Rush hour on my bush trail that I keep clear of snow. |
By this time we normally have a half-dozen deer kills right near my walking trails. This year there hasn't been a track of the big predators.
Nor has their been any sign of red foxes. They typically whip around the property every few days and have proven remarkably adept at catching ruffed grouse while they slept beneath the snow. In fact one time I saw evidence of where a fox went after a group of five partridge that were hanging around the house. The fox got a bird each night for five consecutive nights. In an intriguing display of animal behaviour, it left half of the last partridge near our front step, seemingly as a present to our black Lab, Bud. The fox then left and I didn't see a sign of it for weeks.

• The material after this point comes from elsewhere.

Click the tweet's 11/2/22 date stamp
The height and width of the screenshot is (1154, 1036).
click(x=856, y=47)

Bud, of course, accepted the gift.
The coyote photographed a few posting back isn't a regular visitor. I would say he swings through about once a week. He seems most interested in mice.

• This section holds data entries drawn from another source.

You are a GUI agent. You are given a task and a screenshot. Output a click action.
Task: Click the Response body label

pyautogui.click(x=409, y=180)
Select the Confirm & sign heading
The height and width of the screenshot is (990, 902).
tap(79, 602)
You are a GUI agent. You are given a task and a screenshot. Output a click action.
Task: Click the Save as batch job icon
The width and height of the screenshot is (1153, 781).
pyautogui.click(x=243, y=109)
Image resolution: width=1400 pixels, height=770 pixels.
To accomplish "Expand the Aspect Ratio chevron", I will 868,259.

Someone must have shown my post about the absence of some animals this winter to the red squirrels because the very next day a couple showed up for the first time at the bird feeders. There suddenly are lots of tracks from them around the trails too. I suspect they had put away a ton of green balsam and spruce cones last summer and have been munching on them rather than ones still on the trees. Apparently the store has now run empty.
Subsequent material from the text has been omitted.